____ Quoted passage

A woman who is accused of assaulting her 15-month-old daughter aboard an Alaska Airlines flight to Honolulu has had other children taken away from her, a federal prosecutor says.
Samantha Leialoha Watanabe is charged with simple assault of a person younger than 16 years old, a misdemeanor punishable by up to a year in jail and a fine. It is a federal charge because the alleged assault happened during a flight.
A jury trial is scheduled to begin today in U.S. District Court.
The FBI says in court documents that Watanabe manhandled her daughter, repeatedly hit the toddler in the head and pulled out bits of the girl’s hair aboard a May 3 flight from Anchorage. The FBI says flight attendants saw Watanabe mistreat the girl even before the flight, when she jerked and lifted her daughter off the ground by the arm during boarding.
Watanabe’s lawyers are expected to argue that what witnesses saw did not happen as the FBI described, and that Watanabe was within her parental rights to discipline her child.
In a pretrial hearing last month, U.S. Magistrate Judge Kevin S.C. Chang ruled that the government cannot tell the jury about Watanabe’s history with state Child Welfare Services or that while getting off the plane at Honolulu Airport, Watanabe blurted out that she did not have other children taken away from her.

________
____ Supplied data

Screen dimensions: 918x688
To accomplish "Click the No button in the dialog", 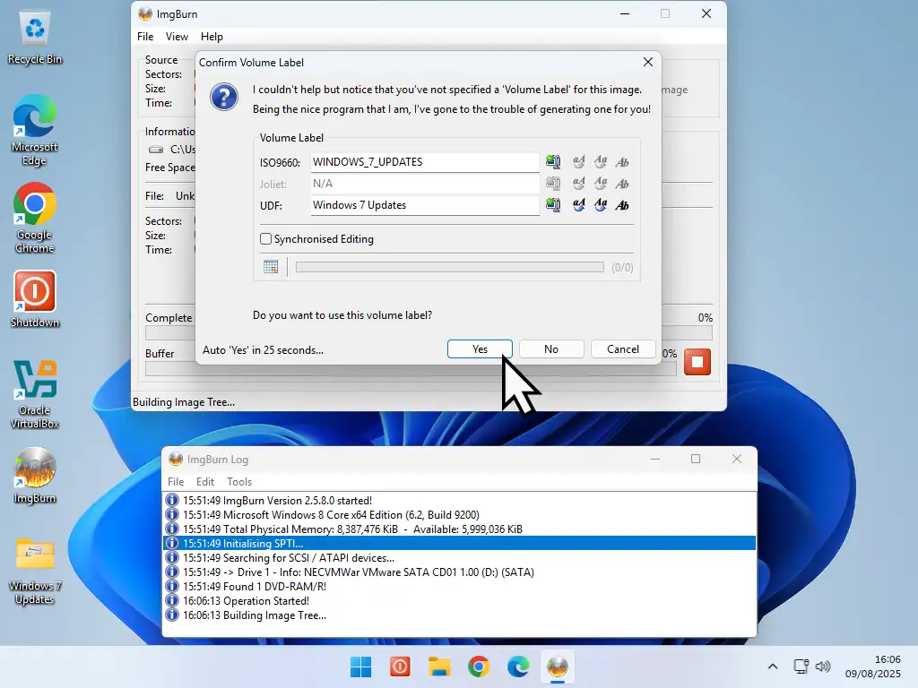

________

# [Problem set]
a: Answer from the airline assault article:
(i) What is the maximum jail term for the charge Watanabe faces?
(ii) From which city did the May 3 flight depart?
(iii) Who ruled in the pretrial hearing last month?
b: Carry on the airline assault article from its last sentence.
None of the data is needed for this work.

# [Results of the exercise]
a:
(i) Up to a year.
(ii) Anchorage.
(iii) U.S. Magistrate Judge Kevin S.C. Chang.

b:
“There was a trial. Her children were removed from her home,” Assistant U.S. Attorney Marc Wallenstein had argued. Watanabe’s lawyers argued that without knowing why her children were taken away, the information is irrelevant to whether she abused the girl on the plane.
State Department of Human Services spokeswoman Keopu Reelitz said privacy and confidentiality laws prevent the department from divulging information about child welfare cases.
According to court records, a state attorney general child support hearings officer ordered Watanabe in March 2008 to pay $260 per month in child support for two sons and a daughter, who at that time were 10, 8 and 5 years old, respectively. The hearings officer also ordered Watanabe to provide for the children’s medical insurance.
In 2010 the hearings officer added a 2-1/2-year-old daughter to the order. Watanabe gave birth to a fifth child before having the girl she is accused of assaulting, and is pregnant with a seventh child.